The below figure shows that, while deprivations in different areas—such as housing and water and sanitation—can be experienced by the same group of “poor” (especially by the extreme poor), this is not always, or even usually, the case. Some “poor” don’t experience these deprivations, and some “non-poor” do. The below graphic taken from data in Indonesia shows how, for example, income poverty and deprivations in housing and in water and sanitation do not correlate perfectly.

What does this mean for girl poverty and for working with “poor girls”?


What are the implications for the slipperiness of poverty as a concept and the inability to accurately identify the poor on how we understand girl poverty and work with “poor girls”?

First, as with the rest of “the poor” apart from the extremes, it is impossible to know which girls are living in poverty and which are not. Why is this?

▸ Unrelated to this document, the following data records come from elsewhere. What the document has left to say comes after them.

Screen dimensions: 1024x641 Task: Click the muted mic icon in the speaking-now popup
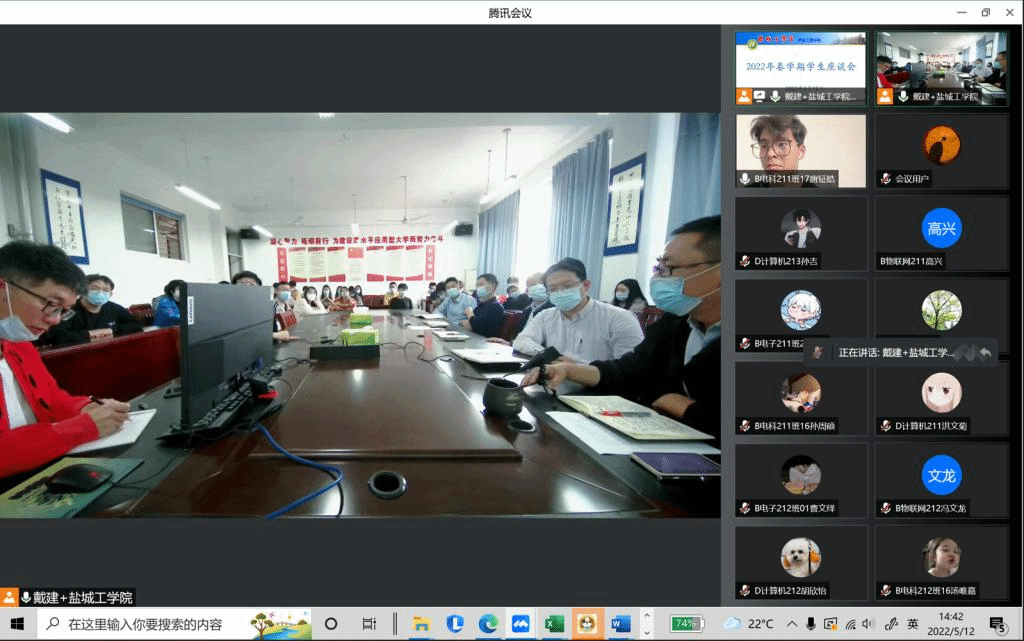(818, 352)
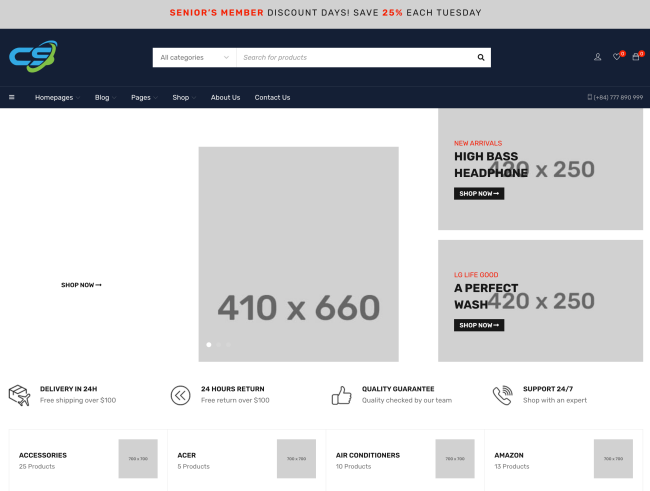Open the wishlist heart icon
Image resolution: width=650 pixels, height=491 pixels.
617,57
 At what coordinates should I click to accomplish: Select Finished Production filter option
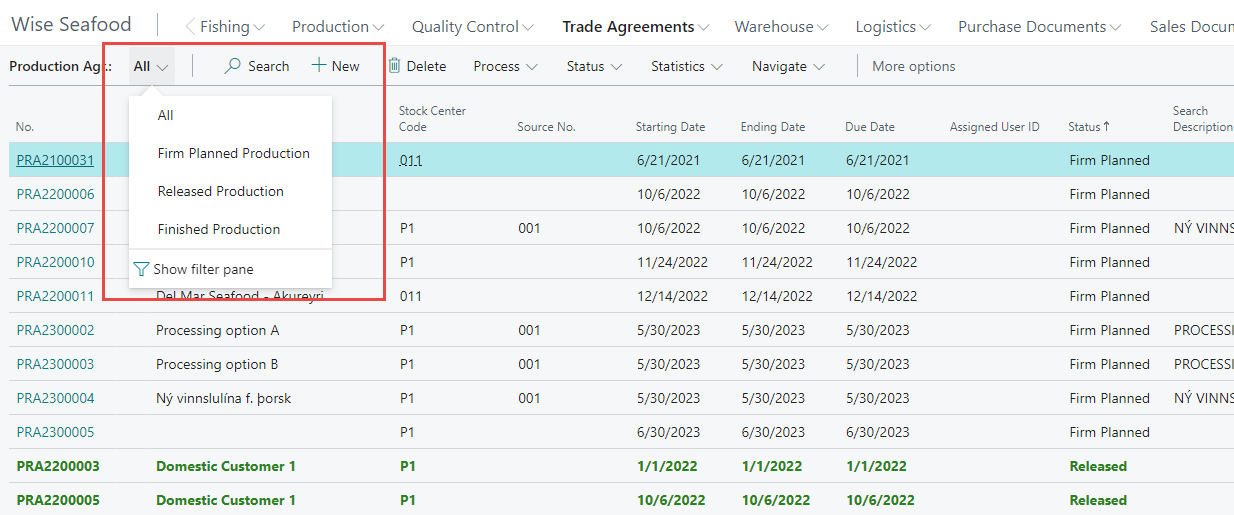click(218, 229)
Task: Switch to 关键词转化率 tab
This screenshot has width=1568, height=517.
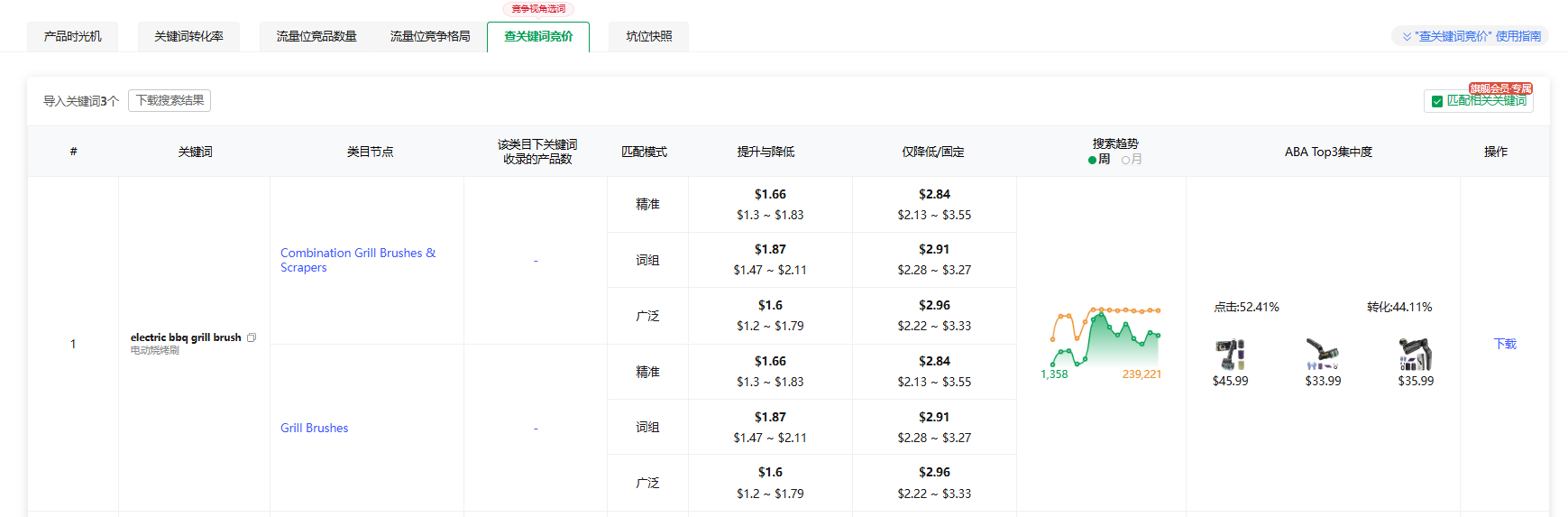Action: click(188, 36)
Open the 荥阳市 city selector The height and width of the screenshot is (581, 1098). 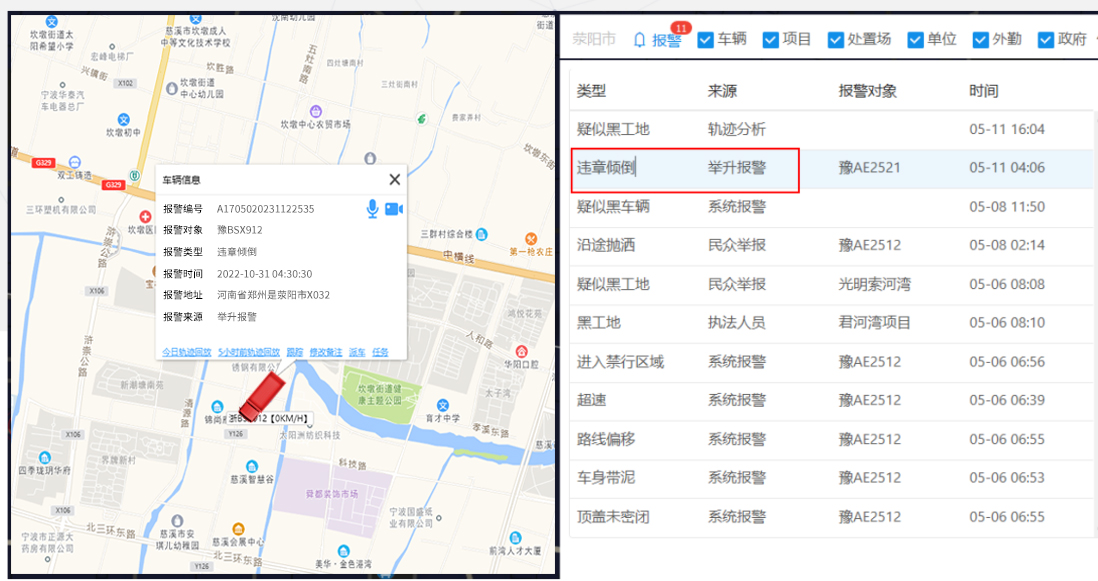(594, 40)
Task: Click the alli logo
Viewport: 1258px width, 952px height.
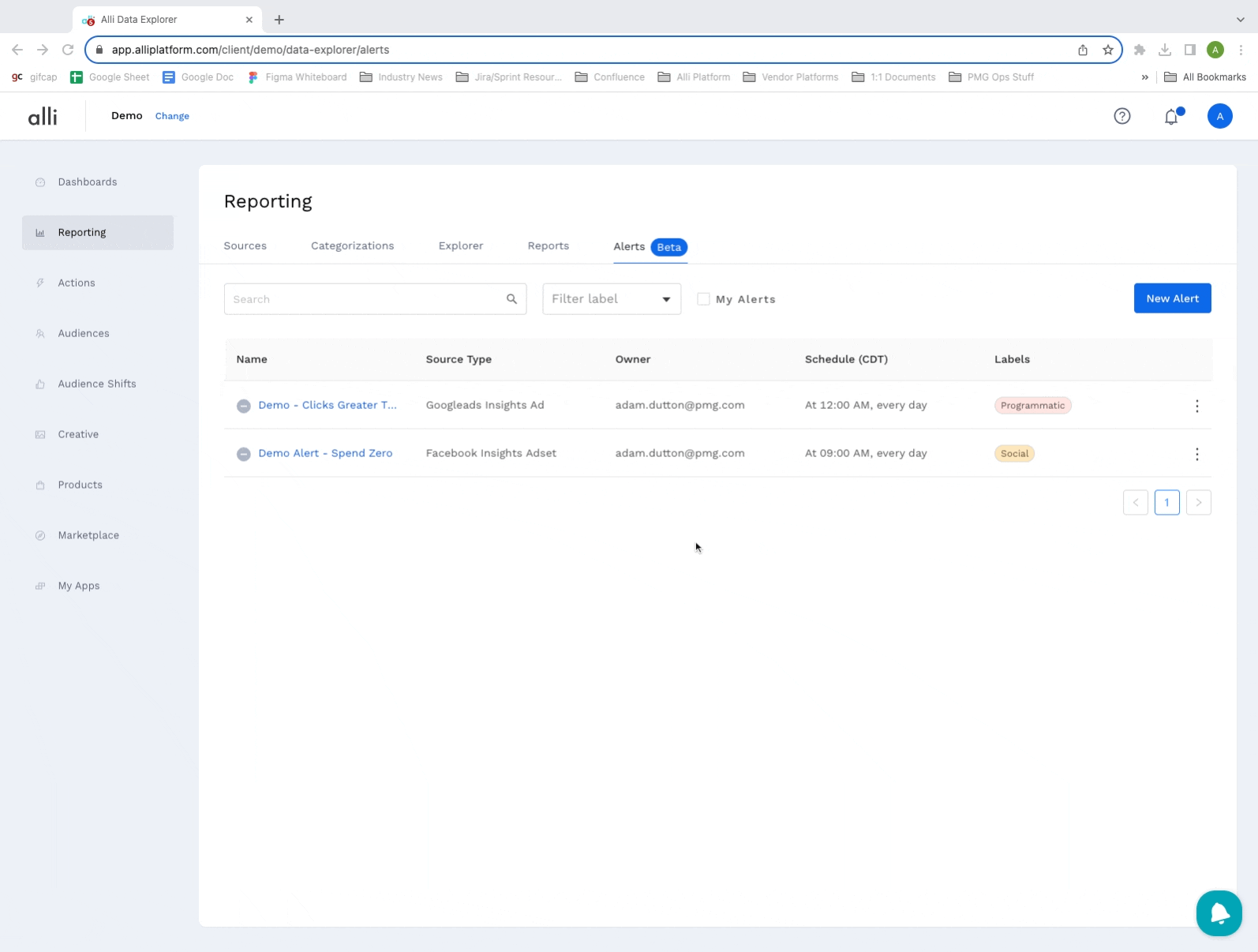Action: tap(43, 116)
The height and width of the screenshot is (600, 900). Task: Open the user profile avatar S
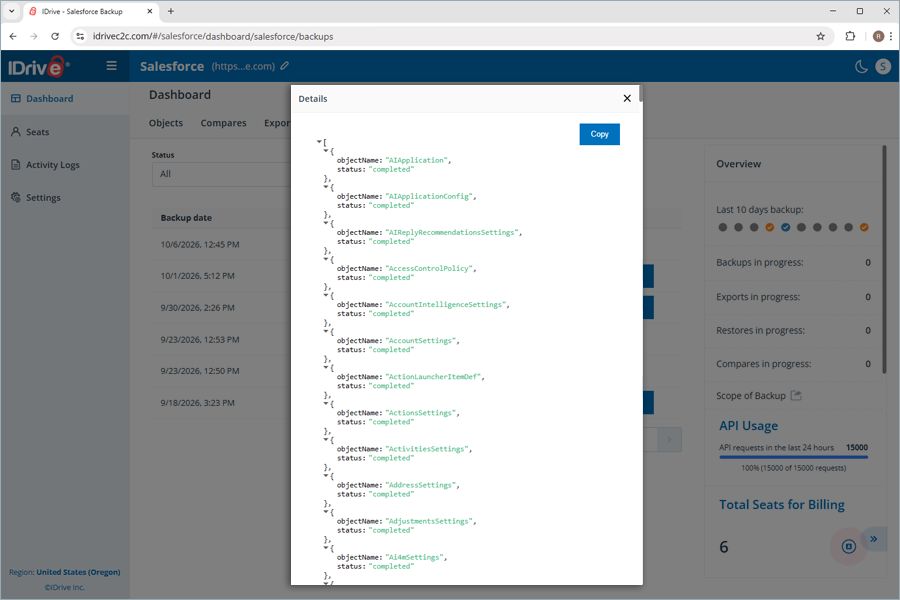883,67
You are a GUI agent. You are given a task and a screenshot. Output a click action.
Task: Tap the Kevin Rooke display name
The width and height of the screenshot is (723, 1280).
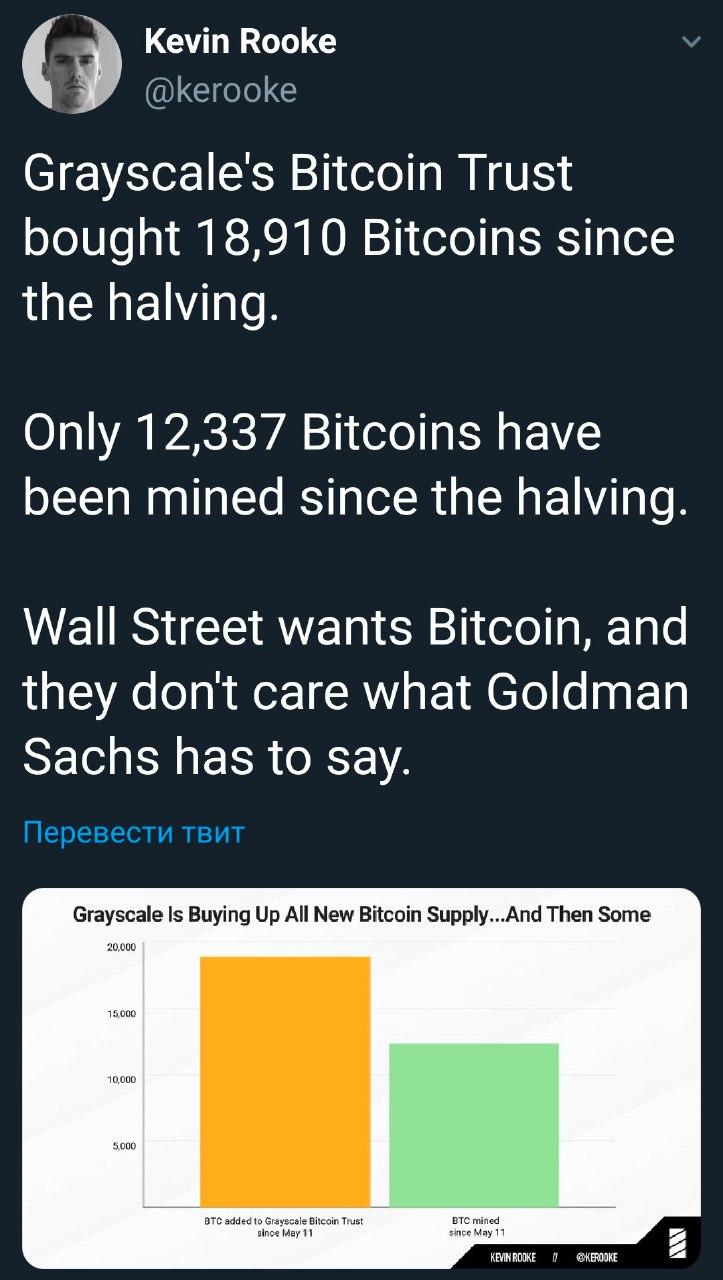coord(240,41)
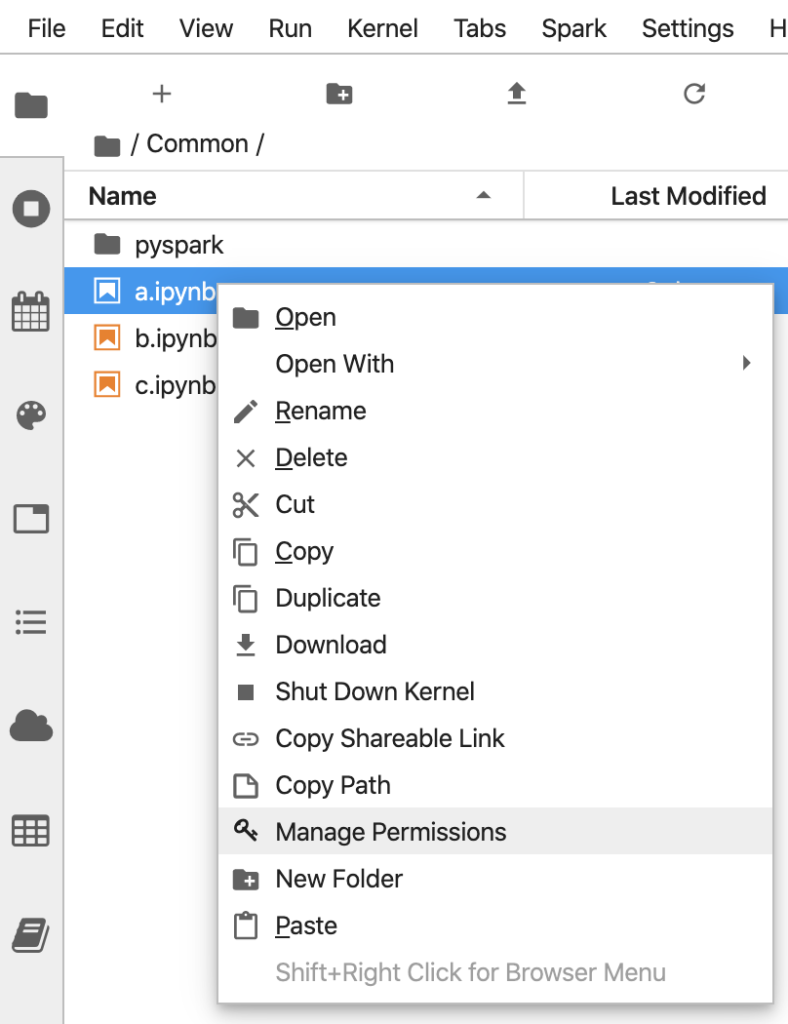Image resolution: width=788 pixels, height=1024 pixels.
Task: Open the table of contents sidebar icon
Action: (30, 622)

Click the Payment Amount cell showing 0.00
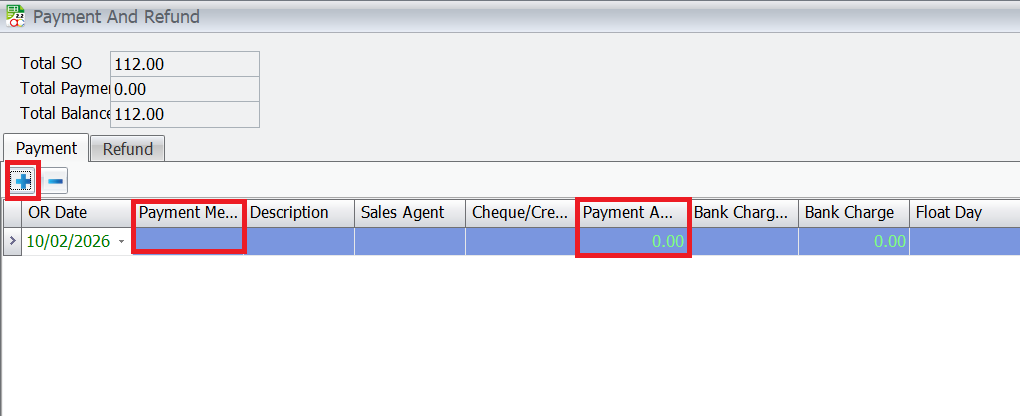click(x=632, y=241)
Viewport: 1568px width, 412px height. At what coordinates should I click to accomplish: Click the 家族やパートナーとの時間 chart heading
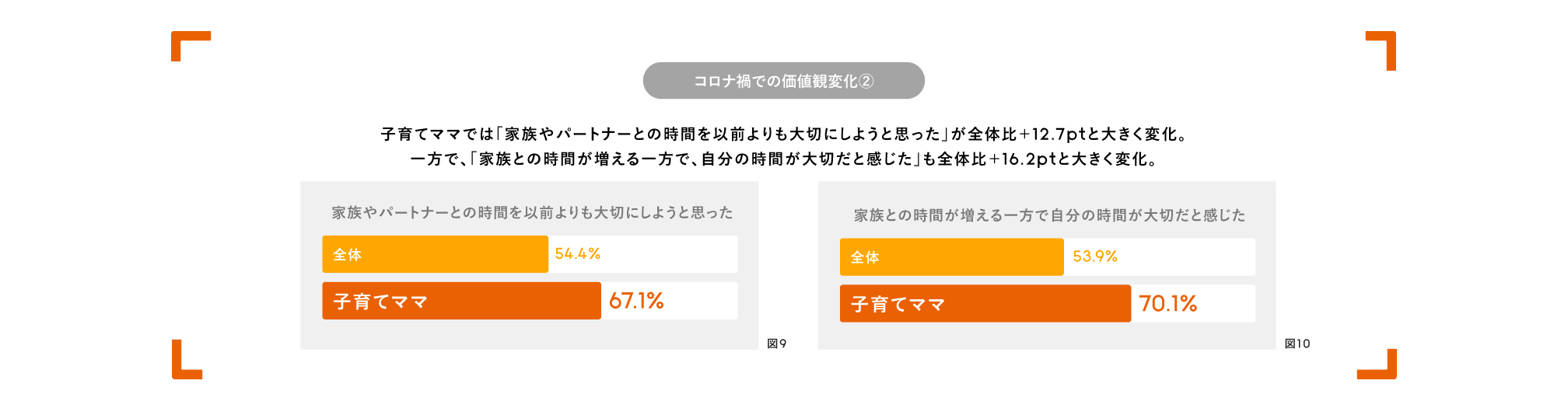[x=532, y=213]
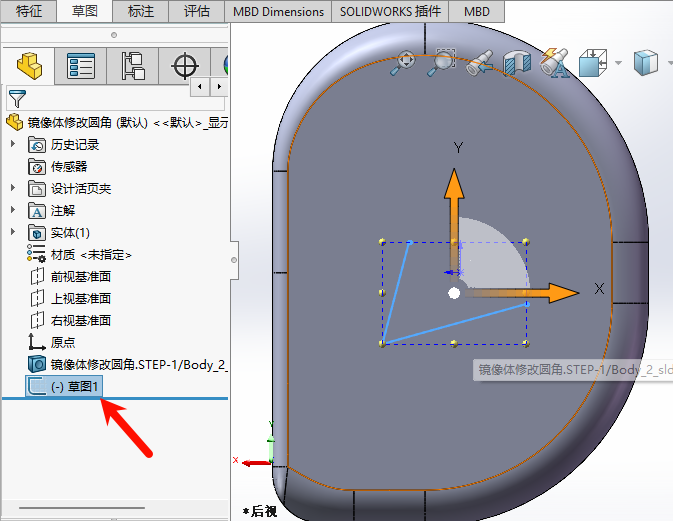Toggle the Section View tool
The width and height of the screenshot is (673, 521).
516,63
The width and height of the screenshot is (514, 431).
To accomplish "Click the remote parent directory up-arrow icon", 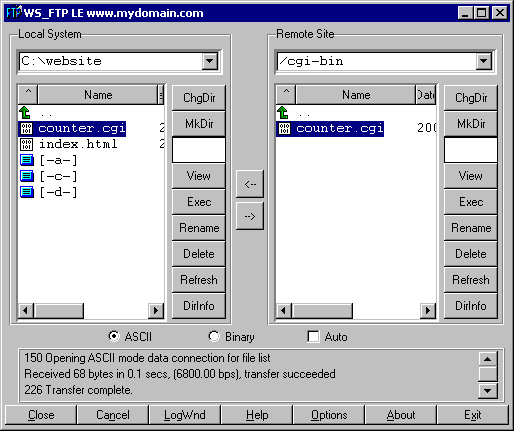I will [x=283, y=113].

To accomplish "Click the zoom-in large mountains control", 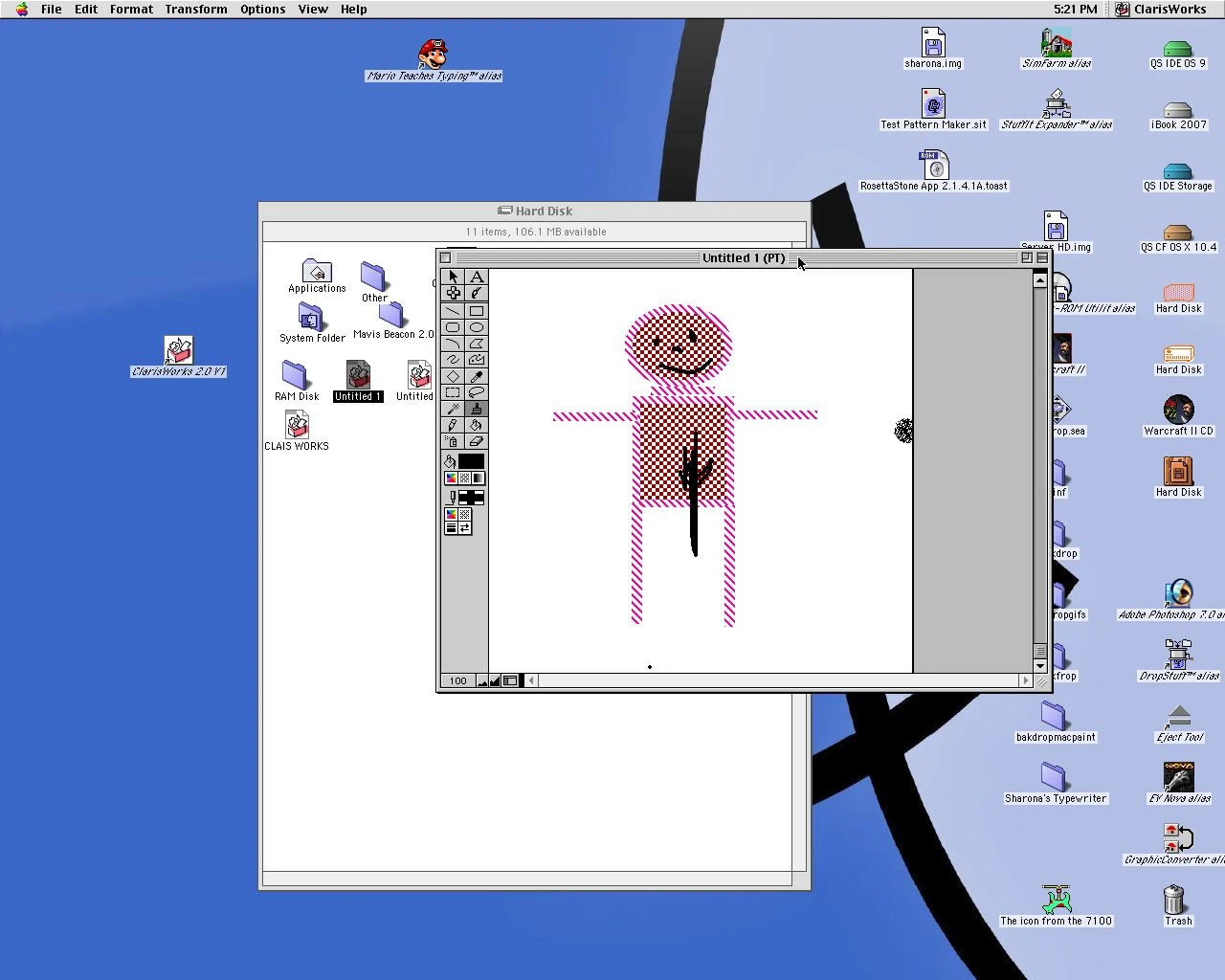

In summary:


  • A girl living on $1.99 a day and one living on $2.01 a day might look exactly the same.

  • A girl living on $1.75 a day might actually have higher well-being than a girl living on $2.25 a day.

  • A girl who has $2.25 one day might have $1.25 the next.

  • A girl in a better off household might have fewer own economic resources, and less access to household resources than a girl in a very poor household.

  • Income poverty does not always correlate with other aspects of poverty—such as deprivations in education, health, and housing), so it is difficult to say unequivocally which girls are poor and which are not, as different groups of girls will be poor using different dimensions.

So, should we throw up our hands in despair, lose sleep, or worse, walk away? Absolutely not. And there are two main reasons we should not be overly concerned.

Firstly, the base of the pyramid in the most developing countries is so wide that reaching ANY girls outside of the most advantaged (the girls in that far right hand side of the distribution) will mean you are reaching girls on less than $4/day, and probably some on less than $2 a day. If we look at the graphics below, we see that 63 percent, 67 percent and 82 percent of households in Uganda, Kenya and Rwanda are living on less than $2 a day. If you include households not officially “poor” but vulnerable to falling into poverty, say on $3 or $4 a day, practically the whole pyramid would be a base.

So, though we might not be talking about the very poorest and most vulnerable girls who are “last mile” (or the far left side of the distribution), we are talking about girls who are vulnerable, and who experience poverty.

Secondly, poverty is experienced multi-dimensionally, and is more than just a lack of access to financial resources. And this is as true for adolescent girls as for anyone else. When girls talk about their experiences of “poverty” or “vulnerability,” they do talk about inability to buy basic necessities such as food, school supplies, and sanitary pads, and inability to pay school fees and pay transport costs. But they also talk about safety concerns, about feeling isolated and not having friends or anyone to talk to, about being tired because they have so much household work to do, about feeling worthless and hopeless, about having no control over what happens to them and not being able to achieve their dreams. These much more multi-dimensional notions of poverty are not anything that we can measure monetarily, but they are just as meaningful, if not more so, to girls, and can be just as powerful areas of impact.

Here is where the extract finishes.